There is the following result:
Let $G$ be a locally compact group with Haar measure $\mu_G$. Suppose $S \subset G$ is measurable with $0 < \mu_G (S) < \infty$. Then $A := \{ k \in G \; | \; \mu_G(S) = \mu_G(S \cap k S) \}$ forms a closed subgroup of $G$.
I do not see why it should hold that $\mu_G (S) = \mu_G( S \cap xy S)$ whenever $\mu_G (S) = \mu_G (S \cap x S)$ and $\mu_G (S) = \mu_G (S \cap y S)$ with $x, y \in G$, that is, why $A$ is closed under the group operation.
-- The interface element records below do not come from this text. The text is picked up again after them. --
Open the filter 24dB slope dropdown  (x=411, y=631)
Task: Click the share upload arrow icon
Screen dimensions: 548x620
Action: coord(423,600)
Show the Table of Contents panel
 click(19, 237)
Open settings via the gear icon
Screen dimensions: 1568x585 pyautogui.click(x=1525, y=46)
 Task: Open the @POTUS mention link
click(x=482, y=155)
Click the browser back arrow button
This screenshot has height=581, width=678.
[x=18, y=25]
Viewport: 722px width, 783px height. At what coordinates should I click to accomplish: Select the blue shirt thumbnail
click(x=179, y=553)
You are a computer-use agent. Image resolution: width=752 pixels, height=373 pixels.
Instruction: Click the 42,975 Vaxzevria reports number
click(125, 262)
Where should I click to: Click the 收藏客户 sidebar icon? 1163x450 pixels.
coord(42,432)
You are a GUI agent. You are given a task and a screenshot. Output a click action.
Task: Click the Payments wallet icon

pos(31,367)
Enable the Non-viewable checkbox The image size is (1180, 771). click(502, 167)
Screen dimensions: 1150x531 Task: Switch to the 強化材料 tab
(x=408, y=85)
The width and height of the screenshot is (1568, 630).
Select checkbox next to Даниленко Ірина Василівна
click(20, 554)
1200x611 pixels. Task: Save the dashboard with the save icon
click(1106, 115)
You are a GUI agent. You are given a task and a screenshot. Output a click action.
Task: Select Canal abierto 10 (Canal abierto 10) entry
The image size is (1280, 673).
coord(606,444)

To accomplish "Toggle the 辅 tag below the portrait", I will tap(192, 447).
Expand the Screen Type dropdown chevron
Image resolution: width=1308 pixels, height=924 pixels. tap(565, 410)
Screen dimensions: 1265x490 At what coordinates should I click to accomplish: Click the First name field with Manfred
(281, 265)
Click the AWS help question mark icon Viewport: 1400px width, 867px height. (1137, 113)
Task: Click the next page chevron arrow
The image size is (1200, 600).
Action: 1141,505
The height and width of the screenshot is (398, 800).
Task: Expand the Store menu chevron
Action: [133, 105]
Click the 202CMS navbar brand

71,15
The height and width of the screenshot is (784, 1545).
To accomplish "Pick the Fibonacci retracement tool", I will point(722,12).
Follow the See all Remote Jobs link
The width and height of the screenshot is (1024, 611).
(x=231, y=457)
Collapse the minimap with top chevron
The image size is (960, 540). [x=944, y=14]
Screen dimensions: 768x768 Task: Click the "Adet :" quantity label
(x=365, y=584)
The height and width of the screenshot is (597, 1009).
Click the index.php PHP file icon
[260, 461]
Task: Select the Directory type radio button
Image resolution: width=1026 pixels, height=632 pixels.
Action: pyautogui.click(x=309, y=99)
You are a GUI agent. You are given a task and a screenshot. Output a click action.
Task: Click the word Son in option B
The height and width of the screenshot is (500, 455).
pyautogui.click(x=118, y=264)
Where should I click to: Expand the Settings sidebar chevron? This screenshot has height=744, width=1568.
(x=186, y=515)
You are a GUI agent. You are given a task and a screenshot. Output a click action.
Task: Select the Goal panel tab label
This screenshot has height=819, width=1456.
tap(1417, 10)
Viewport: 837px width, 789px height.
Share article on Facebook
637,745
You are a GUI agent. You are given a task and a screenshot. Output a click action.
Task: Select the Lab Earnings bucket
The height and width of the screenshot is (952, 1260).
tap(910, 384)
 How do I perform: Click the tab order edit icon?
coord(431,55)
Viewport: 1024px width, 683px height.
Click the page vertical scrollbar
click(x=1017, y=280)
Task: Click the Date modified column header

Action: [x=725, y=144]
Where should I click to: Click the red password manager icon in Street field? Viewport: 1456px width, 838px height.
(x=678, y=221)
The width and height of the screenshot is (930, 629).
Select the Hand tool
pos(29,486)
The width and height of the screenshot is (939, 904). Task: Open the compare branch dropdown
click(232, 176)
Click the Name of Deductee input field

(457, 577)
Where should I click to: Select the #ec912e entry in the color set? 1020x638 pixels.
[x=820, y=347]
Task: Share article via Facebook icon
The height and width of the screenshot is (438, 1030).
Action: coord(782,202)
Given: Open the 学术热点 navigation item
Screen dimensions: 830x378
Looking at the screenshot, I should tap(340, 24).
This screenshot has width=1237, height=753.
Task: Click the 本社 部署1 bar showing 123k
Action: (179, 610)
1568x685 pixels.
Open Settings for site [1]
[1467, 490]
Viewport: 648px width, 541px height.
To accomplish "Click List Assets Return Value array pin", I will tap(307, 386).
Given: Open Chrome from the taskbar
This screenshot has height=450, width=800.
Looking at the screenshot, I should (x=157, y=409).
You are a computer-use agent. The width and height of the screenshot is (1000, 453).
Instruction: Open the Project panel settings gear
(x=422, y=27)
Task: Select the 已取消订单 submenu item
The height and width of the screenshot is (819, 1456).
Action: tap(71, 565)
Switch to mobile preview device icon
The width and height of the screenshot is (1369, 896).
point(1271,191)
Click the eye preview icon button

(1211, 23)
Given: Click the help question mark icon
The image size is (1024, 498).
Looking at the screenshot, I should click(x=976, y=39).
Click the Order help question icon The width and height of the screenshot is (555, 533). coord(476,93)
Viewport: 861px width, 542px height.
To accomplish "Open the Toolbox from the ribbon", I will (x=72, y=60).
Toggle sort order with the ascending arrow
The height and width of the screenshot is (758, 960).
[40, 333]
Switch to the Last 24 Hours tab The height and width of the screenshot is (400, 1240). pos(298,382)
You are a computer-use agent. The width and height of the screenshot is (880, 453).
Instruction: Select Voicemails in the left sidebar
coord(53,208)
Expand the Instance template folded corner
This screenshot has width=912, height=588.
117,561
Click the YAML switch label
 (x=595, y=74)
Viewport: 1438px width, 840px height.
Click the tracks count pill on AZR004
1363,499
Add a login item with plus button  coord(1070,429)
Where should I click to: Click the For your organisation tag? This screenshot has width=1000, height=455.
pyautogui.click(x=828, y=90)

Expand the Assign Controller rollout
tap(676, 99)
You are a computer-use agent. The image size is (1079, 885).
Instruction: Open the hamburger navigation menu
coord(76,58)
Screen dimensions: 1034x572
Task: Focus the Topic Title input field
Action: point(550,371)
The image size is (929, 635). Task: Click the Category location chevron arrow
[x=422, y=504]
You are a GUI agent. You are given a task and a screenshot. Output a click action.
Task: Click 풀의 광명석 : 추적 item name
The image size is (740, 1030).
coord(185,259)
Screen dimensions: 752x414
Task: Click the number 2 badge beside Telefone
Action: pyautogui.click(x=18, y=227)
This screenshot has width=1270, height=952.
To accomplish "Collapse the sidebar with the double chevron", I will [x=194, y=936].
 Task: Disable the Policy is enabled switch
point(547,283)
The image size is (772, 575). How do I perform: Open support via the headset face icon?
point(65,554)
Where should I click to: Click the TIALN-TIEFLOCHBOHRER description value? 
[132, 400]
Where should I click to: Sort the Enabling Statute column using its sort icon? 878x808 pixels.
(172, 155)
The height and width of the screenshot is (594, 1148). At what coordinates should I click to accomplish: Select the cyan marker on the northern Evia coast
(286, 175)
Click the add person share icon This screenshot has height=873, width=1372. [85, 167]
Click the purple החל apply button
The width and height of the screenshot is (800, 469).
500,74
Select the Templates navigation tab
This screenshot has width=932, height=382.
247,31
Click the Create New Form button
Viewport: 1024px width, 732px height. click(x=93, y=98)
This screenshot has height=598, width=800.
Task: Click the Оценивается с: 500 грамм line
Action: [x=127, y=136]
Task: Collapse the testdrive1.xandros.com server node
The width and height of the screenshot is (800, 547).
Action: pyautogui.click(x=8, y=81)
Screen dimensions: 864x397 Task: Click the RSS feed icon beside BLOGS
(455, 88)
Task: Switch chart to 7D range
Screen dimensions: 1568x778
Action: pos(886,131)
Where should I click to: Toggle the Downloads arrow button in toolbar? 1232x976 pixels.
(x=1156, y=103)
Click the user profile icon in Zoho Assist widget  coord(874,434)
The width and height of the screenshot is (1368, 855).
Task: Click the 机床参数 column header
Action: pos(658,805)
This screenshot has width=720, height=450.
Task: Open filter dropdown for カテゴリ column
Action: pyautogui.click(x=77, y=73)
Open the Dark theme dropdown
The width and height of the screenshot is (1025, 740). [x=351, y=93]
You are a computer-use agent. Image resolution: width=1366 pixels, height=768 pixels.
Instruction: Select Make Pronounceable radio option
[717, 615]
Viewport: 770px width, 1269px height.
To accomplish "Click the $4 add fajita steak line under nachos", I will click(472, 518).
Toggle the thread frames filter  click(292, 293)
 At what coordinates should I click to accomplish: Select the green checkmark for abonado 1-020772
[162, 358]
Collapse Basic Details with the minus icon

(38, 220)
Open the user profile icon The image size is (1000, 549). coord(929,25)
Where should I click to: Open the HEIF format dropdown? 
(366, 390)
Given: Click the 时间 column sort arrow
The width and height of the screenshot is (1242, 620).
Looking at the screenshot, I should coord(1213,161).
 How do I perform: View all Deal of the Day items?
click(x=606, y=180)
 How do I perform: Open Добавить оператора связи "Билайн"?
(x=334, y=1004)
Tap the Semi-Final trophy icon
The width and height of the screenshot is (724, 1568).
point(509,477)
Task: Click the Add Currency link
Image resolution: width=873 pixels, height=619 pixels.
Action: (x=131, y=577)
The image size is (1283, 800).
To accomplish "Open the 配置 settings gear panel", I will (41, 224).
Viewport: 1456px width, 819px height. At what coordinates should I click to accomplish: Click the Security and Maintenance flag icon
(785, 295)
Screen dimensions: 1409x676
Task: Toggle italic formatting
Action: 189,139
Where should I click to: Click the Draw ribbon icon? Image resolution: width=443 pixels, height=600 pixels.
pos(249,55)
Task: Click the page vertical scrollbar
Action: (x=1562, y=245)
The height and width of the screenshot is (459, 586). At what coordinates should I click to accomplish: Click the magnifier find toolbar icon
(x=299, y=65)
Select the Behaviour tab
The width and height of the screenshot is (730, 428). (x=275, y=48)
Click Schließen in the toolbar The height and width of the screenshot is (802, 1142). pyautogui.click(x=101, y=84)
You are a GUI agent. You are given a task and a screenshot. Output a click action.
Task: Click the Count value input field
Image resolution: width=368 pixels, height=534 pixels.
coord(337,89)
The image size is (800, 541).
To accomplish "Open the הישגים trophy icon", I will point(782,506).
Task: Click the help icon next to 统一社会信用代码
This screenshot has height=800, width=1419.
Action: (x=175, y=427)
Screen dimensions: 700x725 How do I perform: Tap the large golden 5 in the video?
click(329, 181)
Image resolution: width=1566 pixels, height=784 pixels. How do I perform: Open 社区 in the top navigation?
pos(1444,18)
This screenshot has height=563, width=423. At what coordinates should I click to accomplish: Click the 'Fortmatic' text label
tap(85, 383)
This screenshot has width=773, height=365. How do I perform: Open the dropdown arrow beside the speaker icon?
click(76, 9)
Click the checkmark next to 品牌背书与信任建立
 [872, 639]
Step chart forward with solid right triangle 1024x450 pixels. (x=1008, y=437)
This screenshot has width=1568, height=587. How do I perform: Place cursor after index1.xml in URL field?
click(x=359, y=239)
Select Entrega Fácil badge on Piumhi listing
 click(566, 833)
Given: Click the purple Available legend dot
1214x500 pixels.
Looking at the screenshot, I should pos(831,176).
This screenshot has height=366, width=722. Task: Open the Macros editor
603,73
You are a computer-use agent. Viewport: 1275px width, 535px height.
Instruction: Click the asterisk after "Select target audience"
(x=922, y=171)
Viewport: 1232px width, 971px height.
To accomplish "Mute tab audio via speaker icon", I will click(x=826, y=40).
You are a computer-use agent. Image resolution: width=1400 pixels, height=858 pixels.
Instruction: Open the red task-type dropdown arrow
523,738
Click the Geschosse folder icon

Any help or comment is appreciated.
Clearly $S\setminus xyS\subset(S\setminus xS)\cup(xS\setminus xyS)$, where $$ A\setminus B=\{u\colon u\in A \text{ and } u\notin B\}. $$ Hence $$ \mu_G(S\setminus xyS)\le\mu_G(S\setminus xS)+\mu_G(xS\setminus xyS) =\mu_G(S\setminus xS)+\mu_G(x(S\setminus yS))=0+0=0. $$ Here $$ \mu_G(x(S\setminus yS))=\mu_G(S\setminus yS) $$ because of the invariance of the Haar measure.